> ABOUT THIS EXERCISE: Pictures aside, reproduce exactly each line from the one holding "1456x819 pixels. Task: Open" through the last line of the material, both ends included.

-*-*-

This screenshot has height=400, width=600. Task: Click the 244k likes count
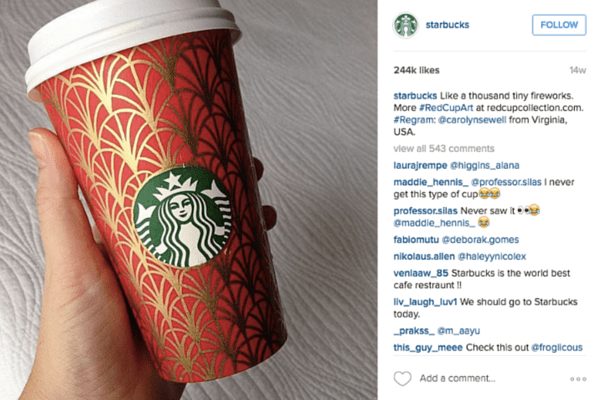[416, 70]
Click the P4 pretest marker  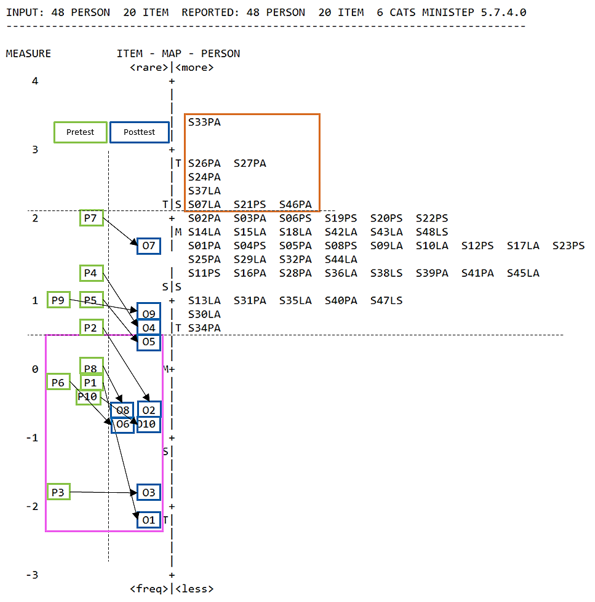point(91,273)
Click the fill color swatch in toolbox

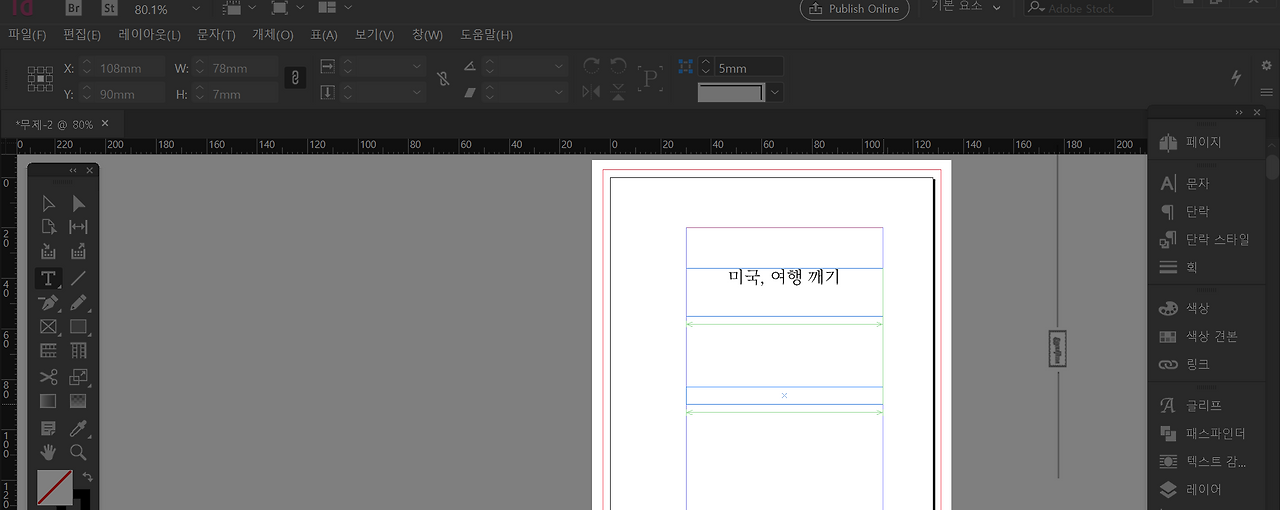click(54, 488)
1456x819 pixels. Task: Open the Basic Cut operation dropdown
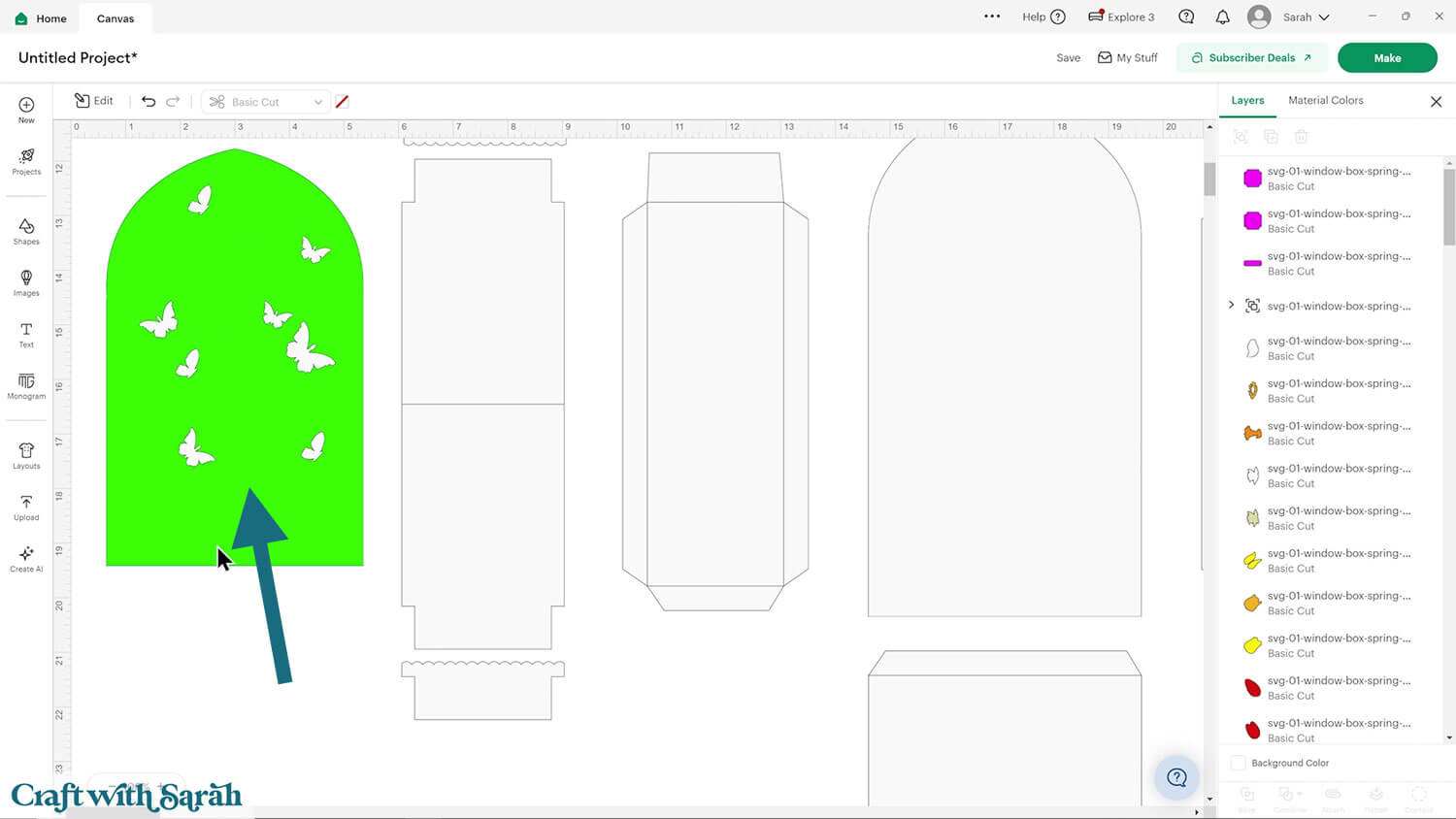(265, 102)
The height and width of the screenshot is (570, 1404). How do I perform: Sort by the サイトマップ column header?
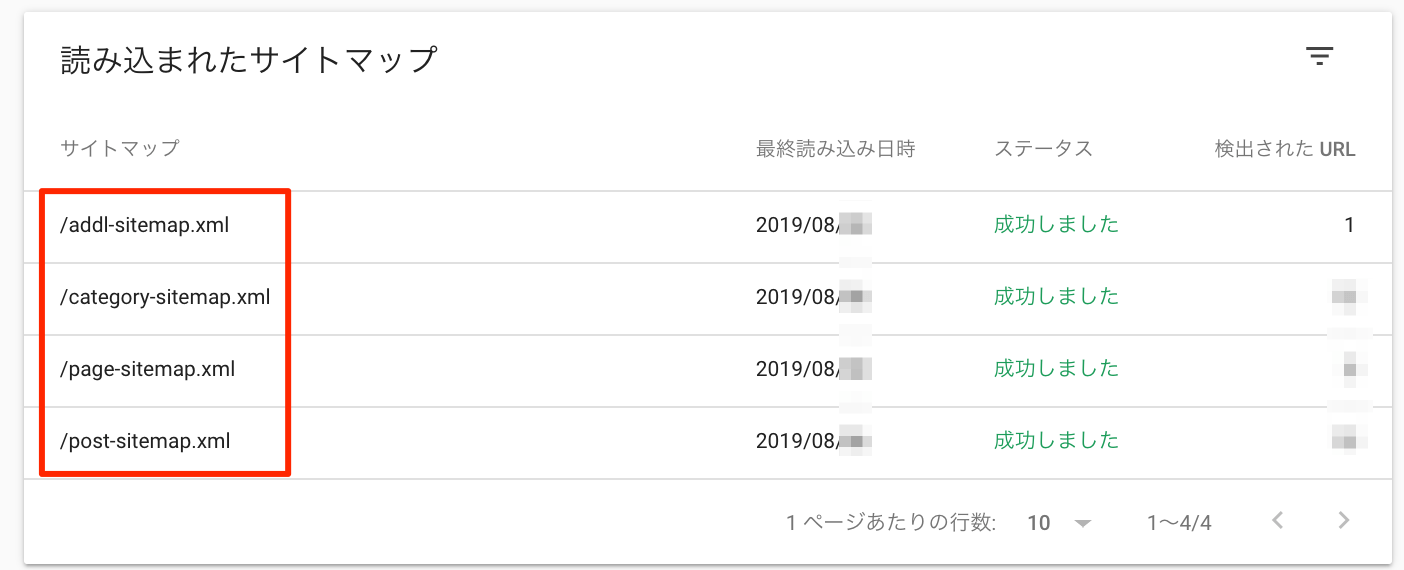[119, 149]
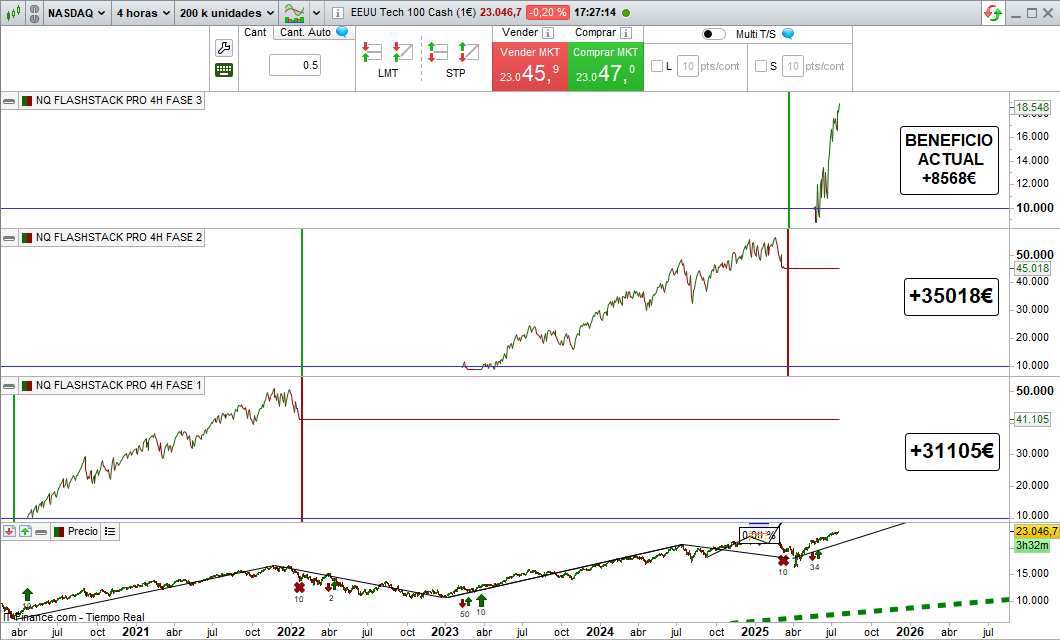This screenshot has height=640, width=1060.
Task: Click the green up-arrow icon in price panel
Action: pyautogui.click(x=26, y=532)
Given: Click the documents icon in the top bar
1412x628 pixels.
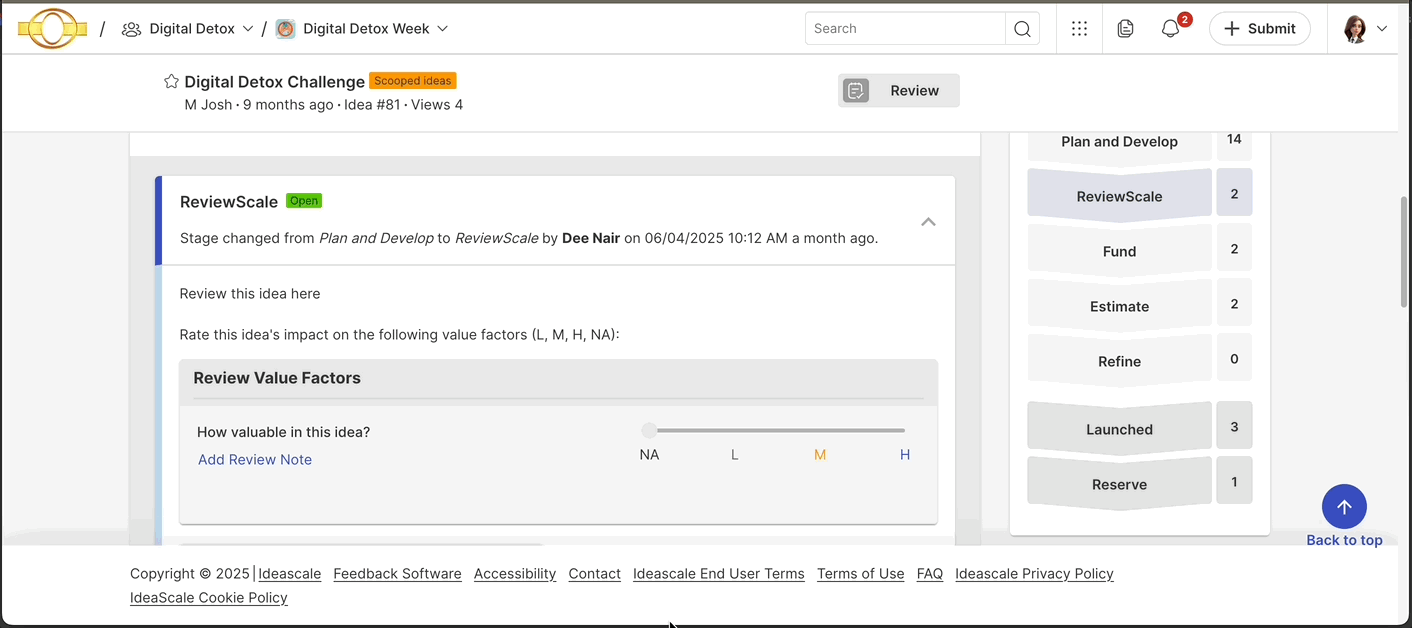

-*-*-

> THE ANSWER:
1456x819 pixels. Task: Open the Basic Cut operation dropdown
(265, 102)
The height and width of the screenshot is (570, 1404). How do I perform: Sort by the サイトマップ column header?
[119, 149]
This screenshot has height=640, width=1060.
Task: Click the green up-arrow icon in price panel
Action: pyautogui.click(x=26, y=532)
Given: Click the documents icon in the top bar
1412x628 pixels.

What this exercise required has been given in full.